The secret ingredient to Jay and Ann Freeman's weight loss success is a simple love potion that consists of their running shoes, their bikes and each other. The young St. Paul couple struggled for years to lose weight and stick with a healthy lifestyle, but one would always sabotage the other's progress.

"It's hard to be motivated when your partner is sitting on the couch, watching TV and eating chips and ice cream," said Ann, 27.

When the Freemans finally decided to hit the gym as a team, the pounds started melting away. The result is more than 100 pounds of combined weight lost in just six months, a healthier, happier pair and a new mission to complete the 2012 Twin Cities Marathon -- together, of course.

A trip to the gym for a side-by-side workout is edging out candlelight dinners as a way for some area couples to spend quality time together and expend some calories. According to a recent Indiana University study, couples who exercise together are 34 percent more likely to show up for

workouts than those who work out apart. Several other studies have found that those couples also exercise more often and stick with their regimens longer than their single counterparts do.

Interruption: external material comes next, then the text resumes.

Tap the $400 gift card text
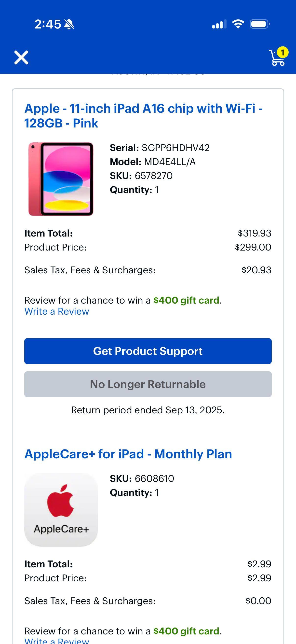point(186,300)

"When couples work out together, it's a symbiotic relationship," said Steve Zahn, a personal trainer at Lifetime Fitness in St. Paul. "When one struggles, so does the other. They are entirely dependent on each other for success."

Working out with a partner not only improves the chances of reaching fitness goals, but also is good for the relationship.

"It is a way of physically sharing an experience with each other, an often refreshing and much needed alternative to more verbal means of connecting, allowing couples to just be with each other," said Wendy Whelihan, a licensed marriage and family therapist in Edina.

And let's not forget the obvious benefits that exercise brings to a couple's sex life. "Exercising together is a way to be engaged in a real way and step away and be unplugged," said Nicole LaVoi, associate director of the Tucker Center for Research on Girls and Women in Sport at the University of Minnesota. "Research shows it can improve sexual health, as well."

Working out with a significant other isn't for everyone, however. Fitness experts and psychologists say it's important to find something that both people like to do.

Debbie Ward-Baker and her longtime husband, Peter Baker, used to go inline skating together at the Metrodome, but Ward-Baker says her husband only went to make her happy. The Minneapolis couple, both in their 50s, needed a change of pace and have since found that taking jabs at each other in the boxing ring is both energizing and therapeutic. They spar, kick and punch together two or three times a week at Uppercut Boxing Gym in northeast Minneapolis.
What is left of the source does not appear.